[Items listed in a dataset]
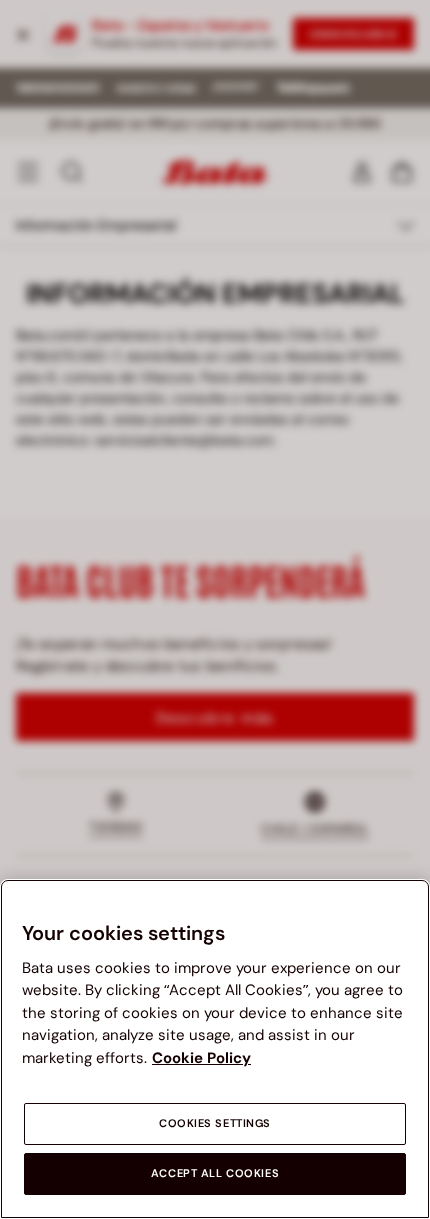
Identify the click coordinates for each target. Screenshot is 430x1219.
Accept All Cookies (215, 1173)
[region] (215, 1049)
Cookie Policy (201, 1058)
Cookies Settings (215, 1123)
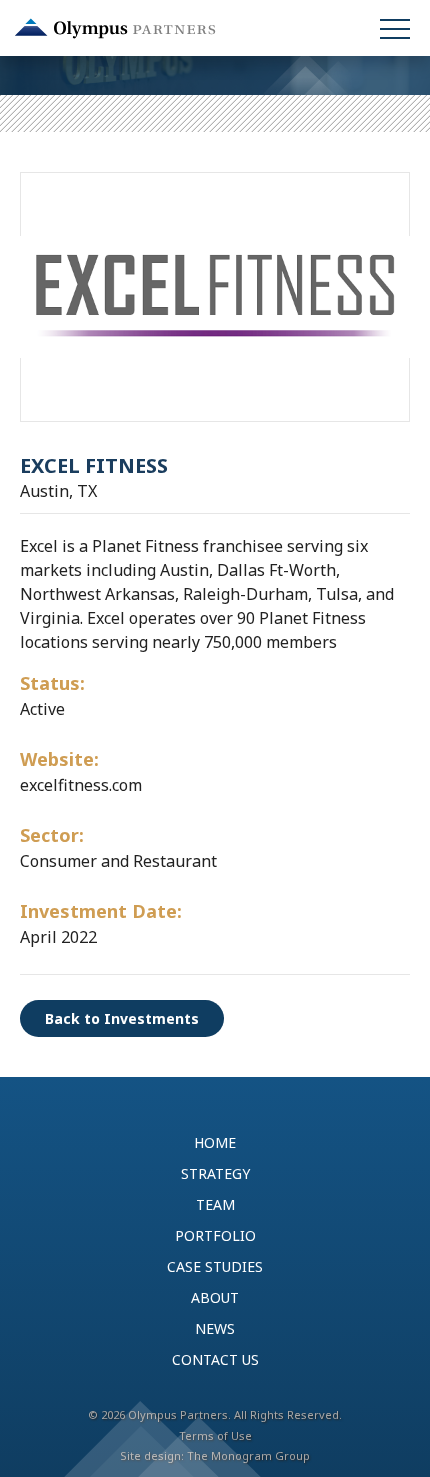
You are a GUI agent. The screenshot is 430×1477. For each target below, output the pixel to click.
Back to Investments (122, 1018)
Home (215, 1142)
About (215, 1297)
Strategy (215, 1173)
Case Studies (215, 1266)
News (215, 1328)
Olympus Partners (115, 28)
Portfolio (215, 1235)
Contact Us (215, 1359)
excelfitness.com (81, 785)
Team (215, 1204)
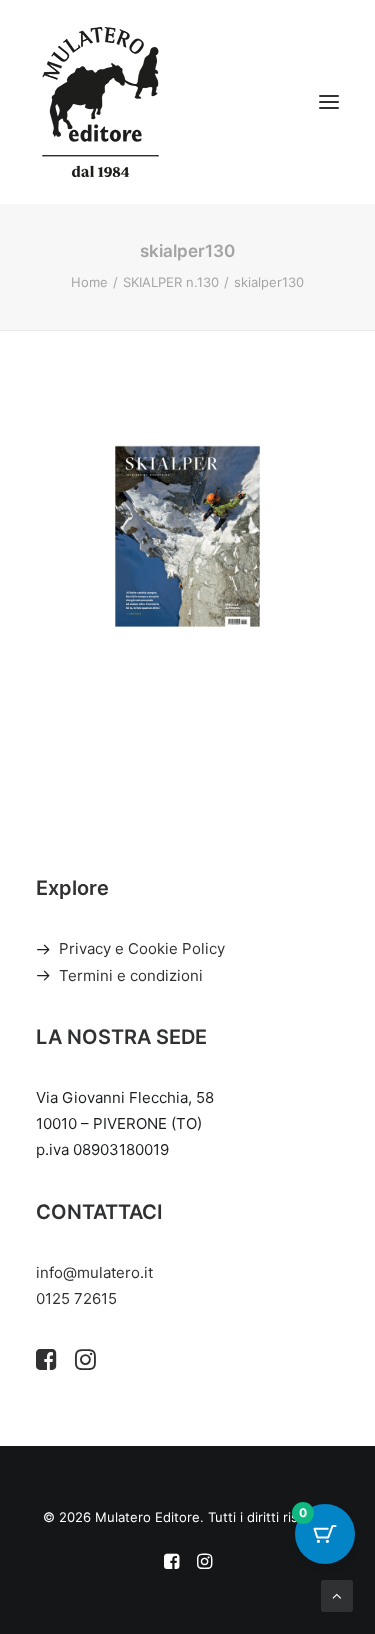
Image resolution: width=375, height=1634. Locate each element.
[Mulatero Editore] (100, 102)
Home (89, 282)
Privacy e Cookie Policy (142, 948)
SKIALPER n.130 (171, 282)
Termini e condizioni (131, 975)
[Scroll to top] (337, 1594)
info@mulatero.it (94, 1272)
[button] (329, 102)
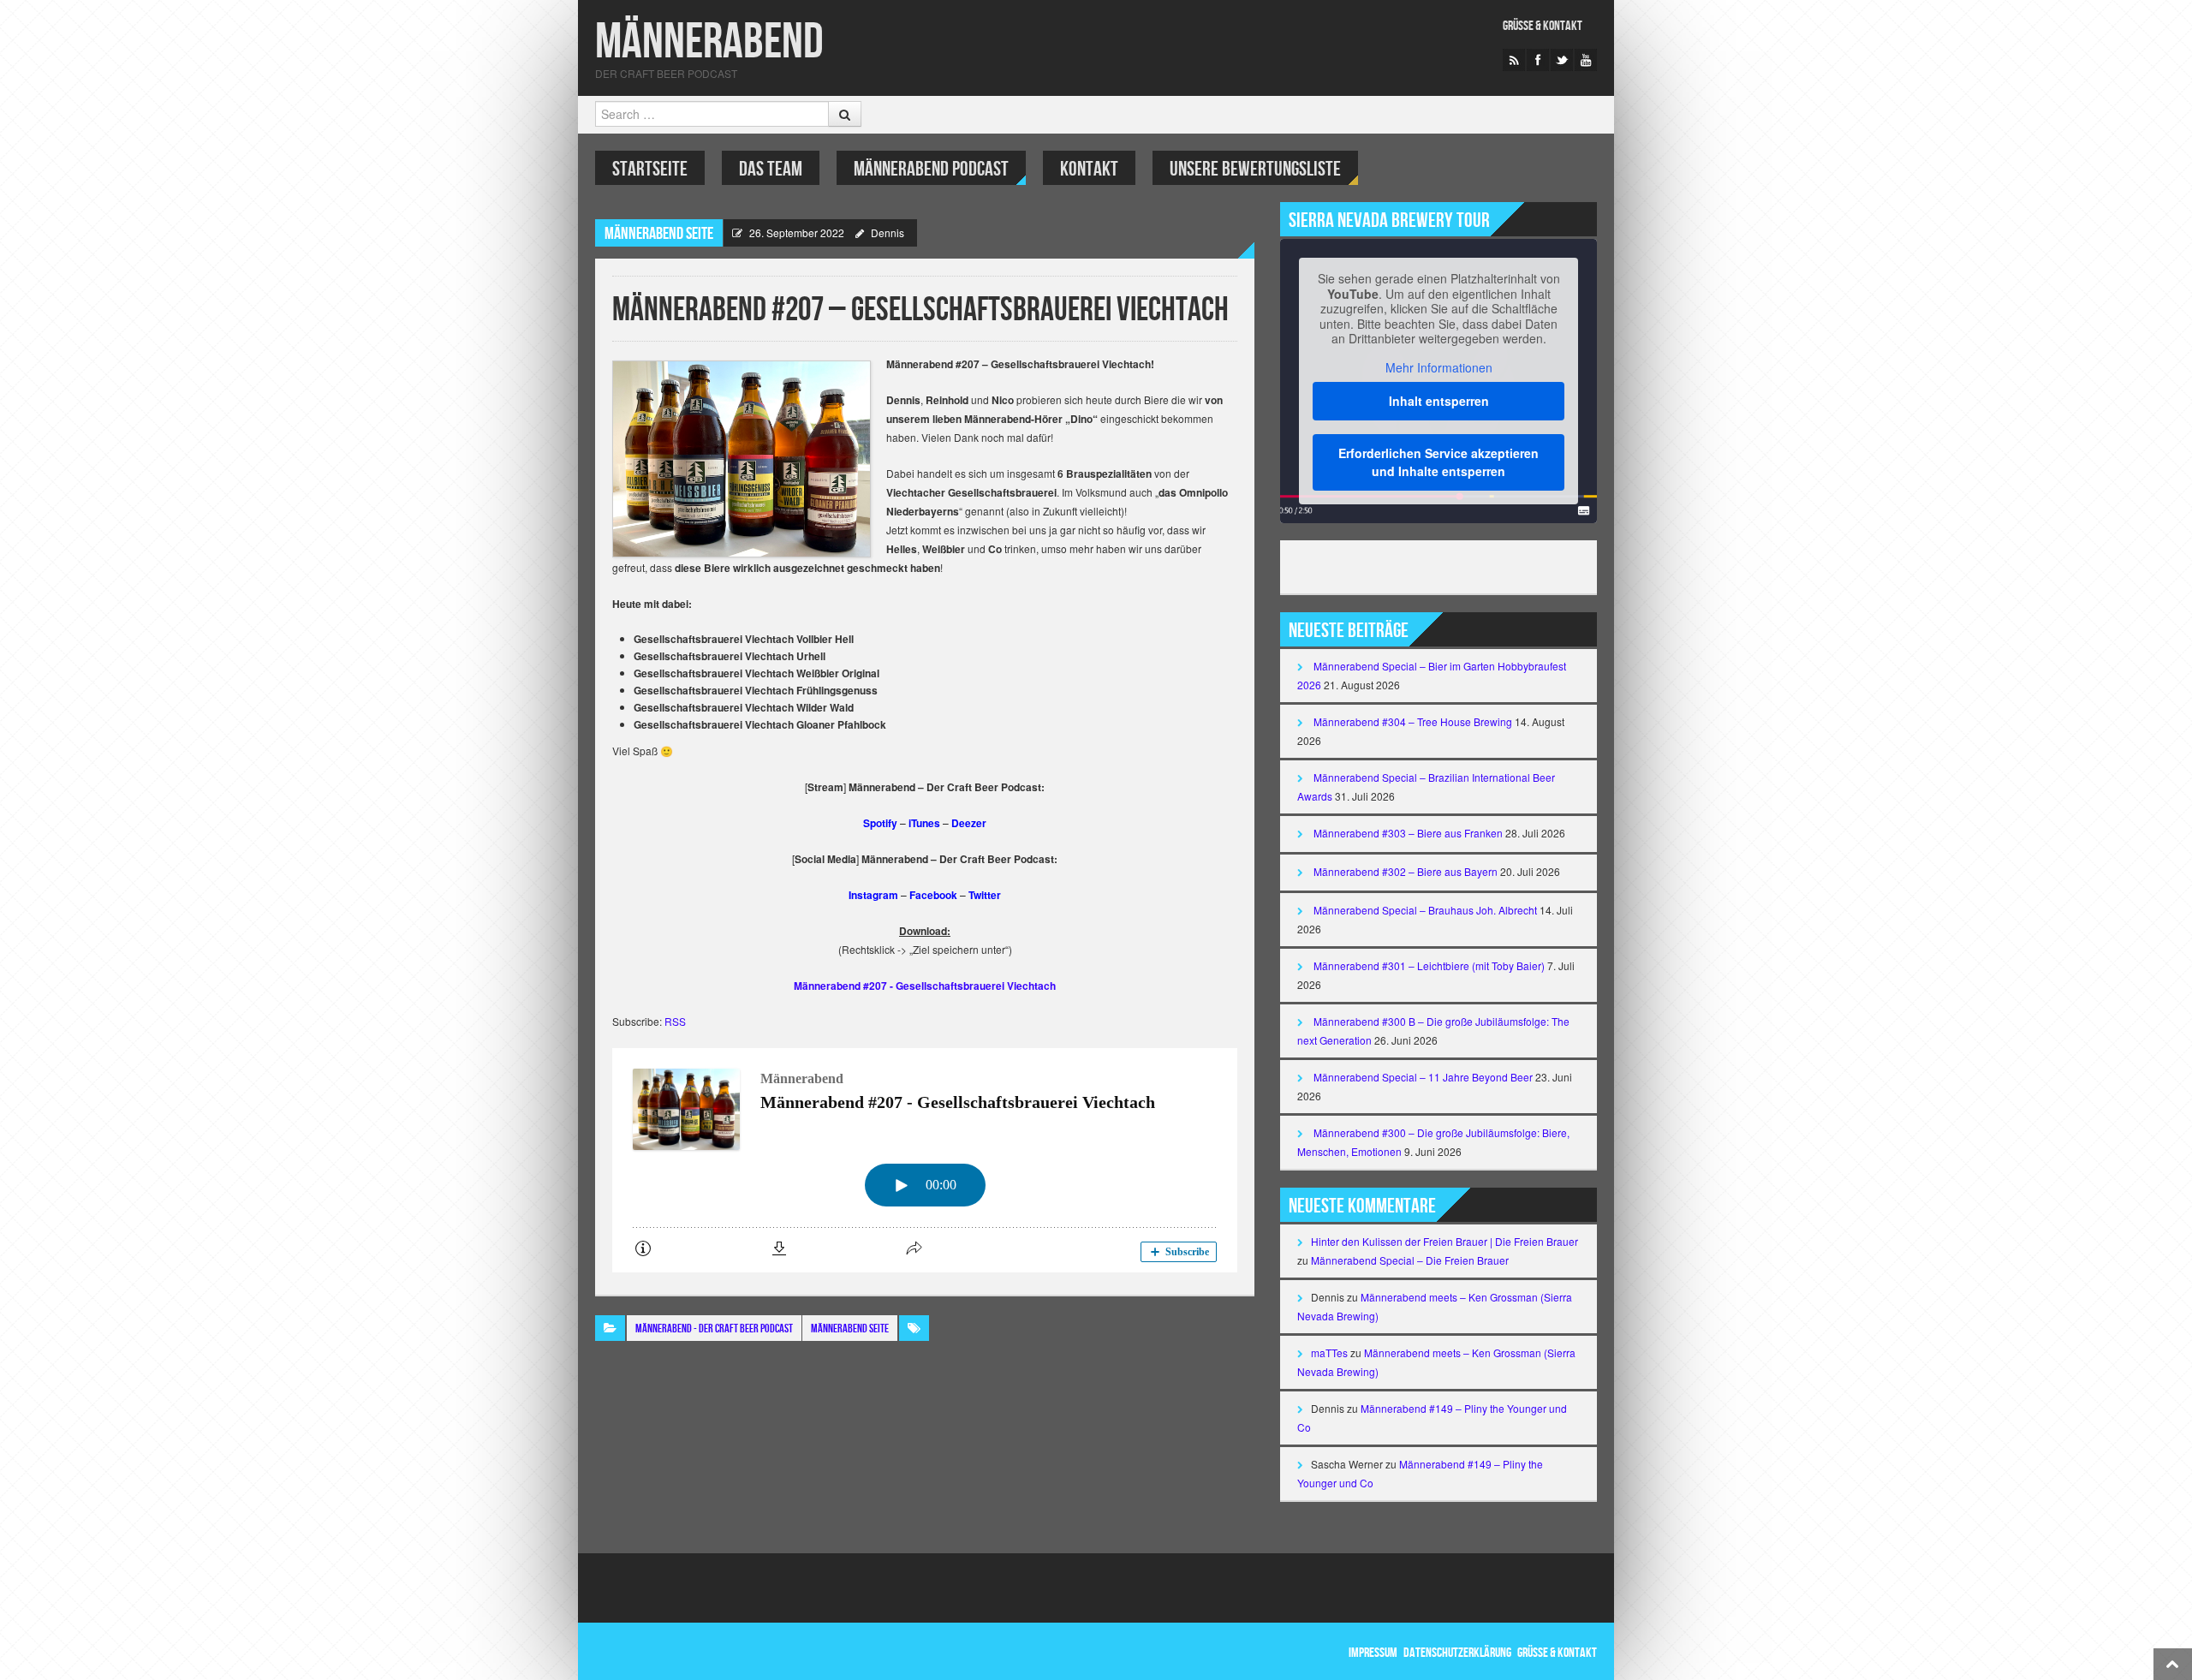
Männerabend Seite (659, 233)
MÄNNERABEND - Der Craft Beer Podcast (714, 1328)
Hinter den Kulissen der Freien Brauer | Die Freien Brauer (1444, 1241)
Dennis (887, 232)
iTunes (924, 823)
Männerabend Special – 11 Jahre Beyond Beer (1423, 1076)
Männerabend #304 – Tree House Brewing (1412, 721)
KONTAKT (1089, 169)
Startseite (650, 169)
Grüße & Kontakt (1542, 26)
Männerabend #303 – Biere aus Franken (1408, 832)
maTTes (1329, 1352)
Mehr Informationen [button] (1438, 368)
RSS (675, 1021)
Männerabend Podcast (931, 169)
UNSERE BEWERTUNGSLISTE (1255, 169)
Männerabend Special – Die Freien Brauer (1410, 1260)
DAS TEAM (770, 169)
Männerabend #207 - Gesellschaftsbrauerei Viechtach (925, 985)
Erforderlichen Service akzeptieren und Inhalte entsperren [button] (1438, 462)
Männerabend (709, 42)
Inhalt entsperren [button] (1439, 400)
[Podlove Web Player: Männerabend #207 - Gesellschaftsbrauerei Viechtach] (924, 1160)
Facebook (933, 895)
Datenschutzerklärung (1457, 1653)
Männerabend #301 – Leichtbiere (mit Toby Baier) (1429, 965)
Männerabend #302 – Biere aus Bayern (1405, 871)
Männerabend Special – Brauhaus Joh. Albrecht (1425, 910)
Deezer (968, 823)
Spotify (880, 823)
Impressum (1373, 1653)
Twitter (984, 895)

[Task requirements]
Repeat the records in full, exactly as they appear, without the pictures.

[Task result]
Identify the click coordinates for each target. Screenshot is 430x1219.
Accept All Cookies (215, 1173)
[region] (215, 1049)
Cookie Policy (201, 1058)
Cookies Settings (215, 1123)
You are a GUI agent. The screenshot is 430×1477. For each target below, output the pixel to click.
Back to Investments (122, 1018)
Home (215, 1142)
About (215, 1297)
Strategy (215, 1173)
Case Studies (215, 1266)
News (215, 1328)
Olympus Partners (115, 28)
Portfolio (215, 1235)
Contact Us (215, 1359)
excelfitness.com (81, 785)
Team (215, 1204)
Image resolution: width=375, height=1634. Locate each element.
[Mulatero Editore] (100, 102)
Home (89, 282)
Privacy e Cookie Policy (142, 948)
SKIALPER n.130 (171, 282)
Termini e condizioni (131, 975)
[Scroll to top] (337, 1594)
info@mulatero.it (94, 1272)
[button] (329, 102)
Männerabend Seite (659, 233)
MÄNNERABEND - Der Craft Beer Podcast (714, 1328)
Hinter den Kulissen der Freien Brauer | Die Freien Brauer (1444, 1241)
Dennis (887, 232)
iTunes (924, 823)
Männerabend Special – 11 Jahre Beyond Beer (1423, 1076)
Männerabend #304 – Tree House Brewing (1412, 721)
KONTAKT (1089, 169)
Startseite (650, 169)
Grüße & Kontakt (1542, 26)
Männerabend #303 – Biere aus Franken (1408, 832)
maTTes (1329, 1352)
Mehr Informationen [button] (1438, 368)
RSS (675, 1021)
Männerabend Podcast (931, 169)
UNSERE BEWERTUNGSLISTE (1255, 169)
Männerabend Special – Die Freien Brauer (1410, 1260)
DAS TEAM (770, 169)
Männerabend #207 - Gesellschaftsbrauerei Viechtach (925, 985)
Erforderlichen Service akzeptieren und Inhalte entsperren [button] (1438, 462)
Männerabend (709, 42)
Inhalt entsperren [button] (1439, 400)
[Podlove Web Player: Männerabend #207 - Gesellschaftsbrauerei Viechtach] (924, 1160)
Facebook (933, 895)
Datenschutzerklärung (1457, 1653)
Männerabend #301 – Leichtbiere (mit Toby Baier) (1429, 965)
Männerabend #302 – Biere aus Bayern (1405, 871)
Männerabend Special – Brauhaus Joh. Albrecht (1425, 910)
Deezer (968, 823)
Spotify (880, 823)
Impressum (1373, 1653)
Twitter (984, 895)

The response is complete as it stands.